PROBLEM STATEMENT: Write all entries out exactly, images excluded.

[Collected data]
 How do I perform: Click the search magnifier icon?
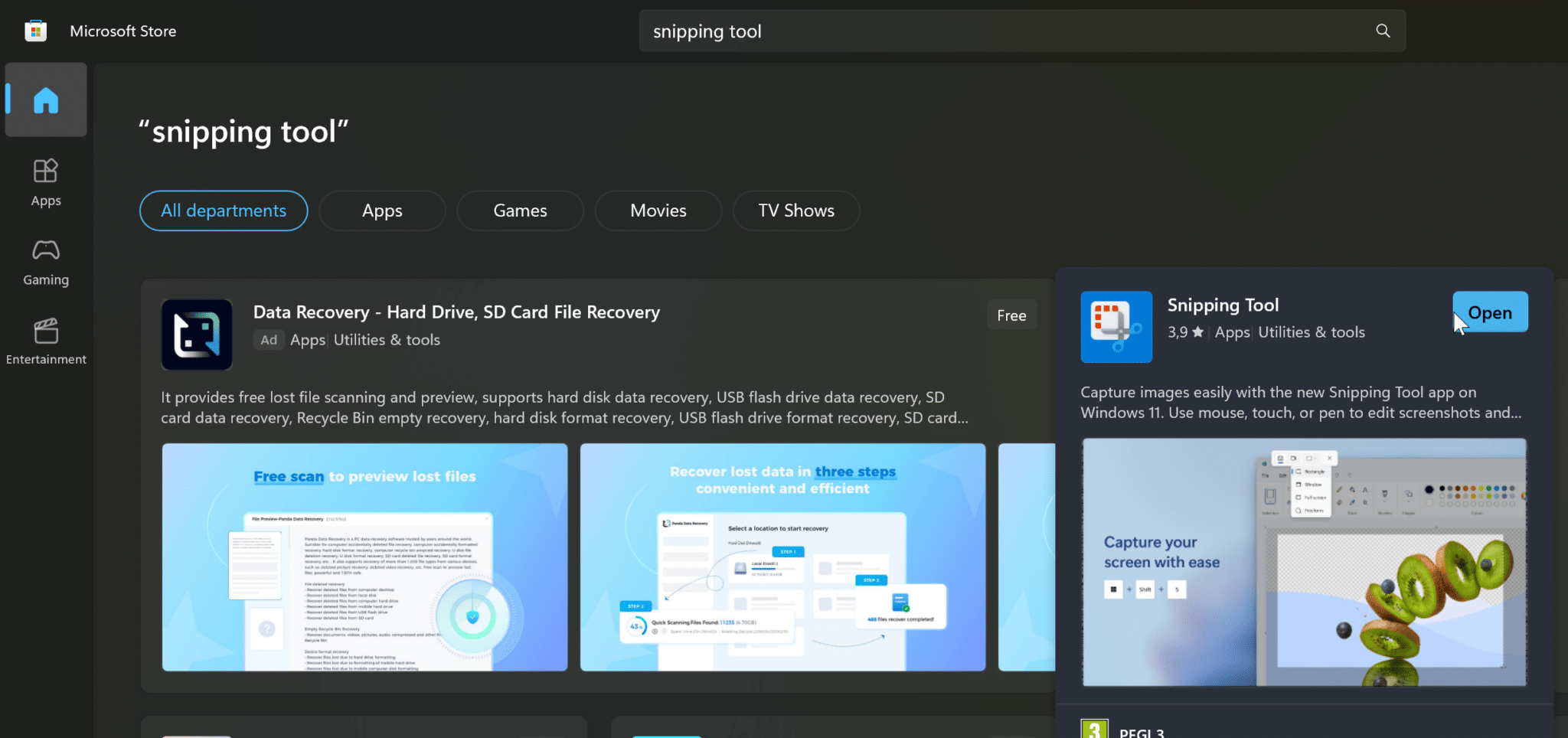click(1383, 31)
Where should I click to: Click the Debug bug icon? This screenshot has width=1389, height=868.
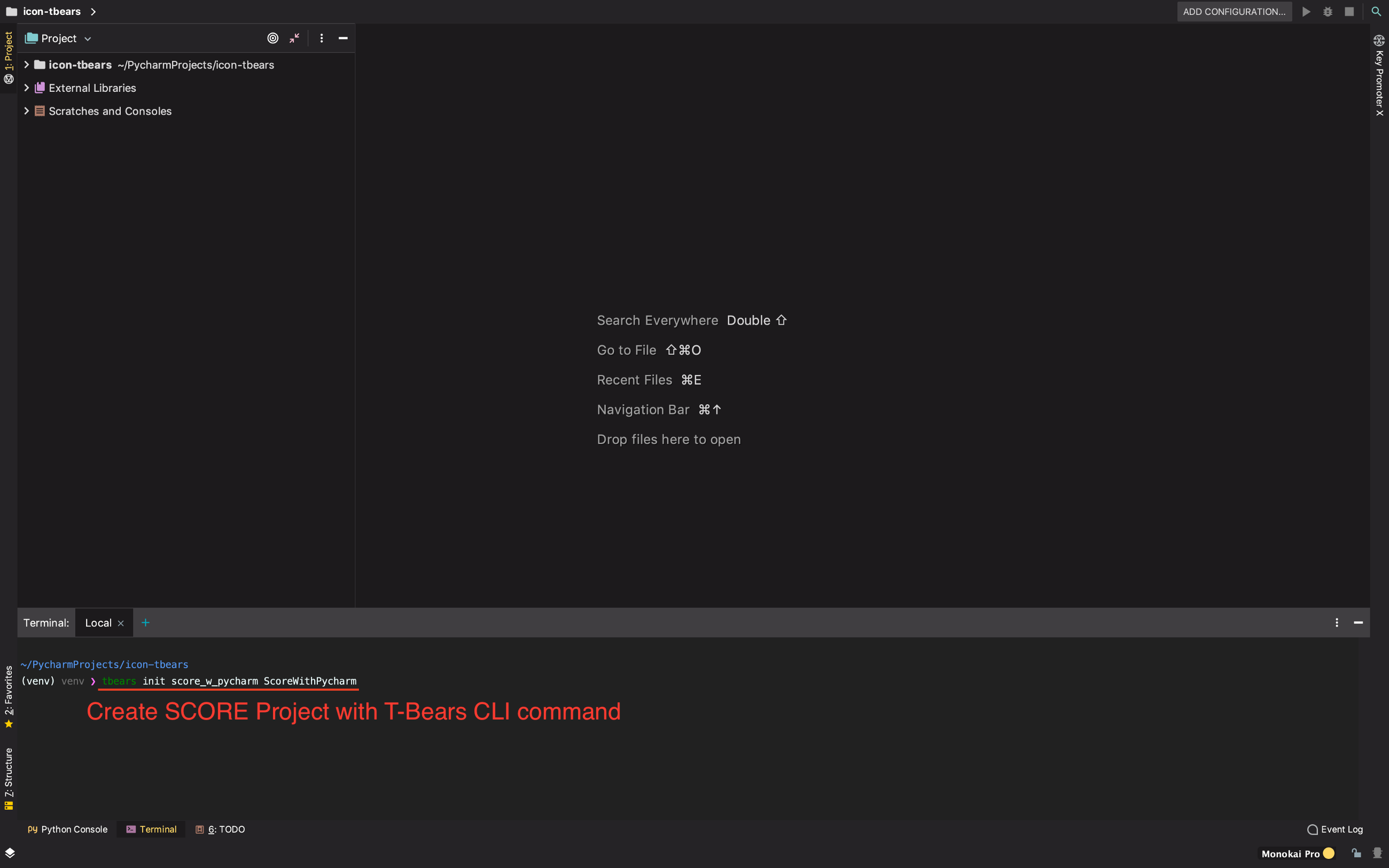click(1328, 11)
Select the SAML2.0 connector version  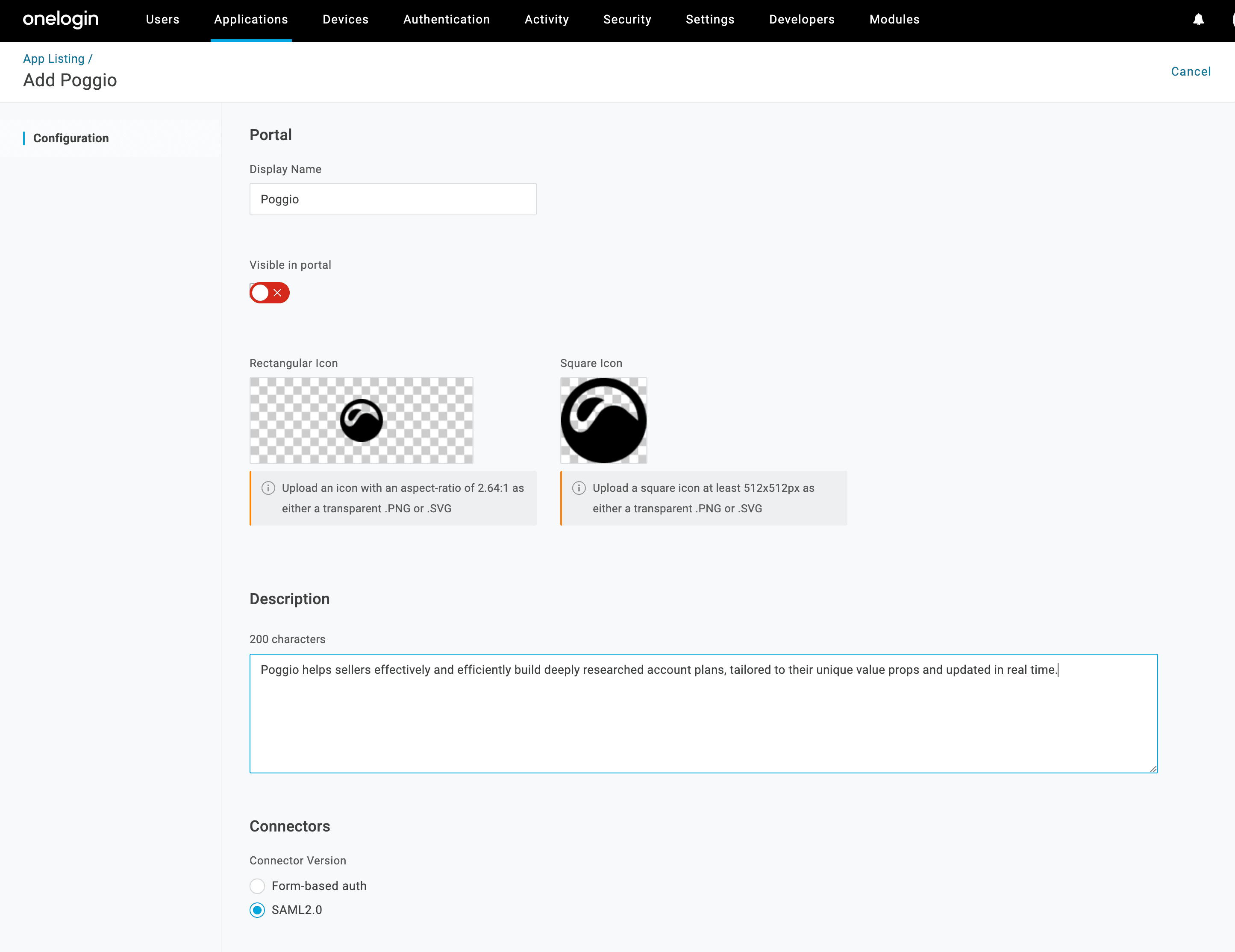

FINISHED TASK:
 How do I perform: Click the search magnifier icon?
click(1383, 31)
Where should I click to: Click the Debug bug icon? This screenshot has width=1389, height=868.
click(1328, 11)
Select the SAML2.0 connector version  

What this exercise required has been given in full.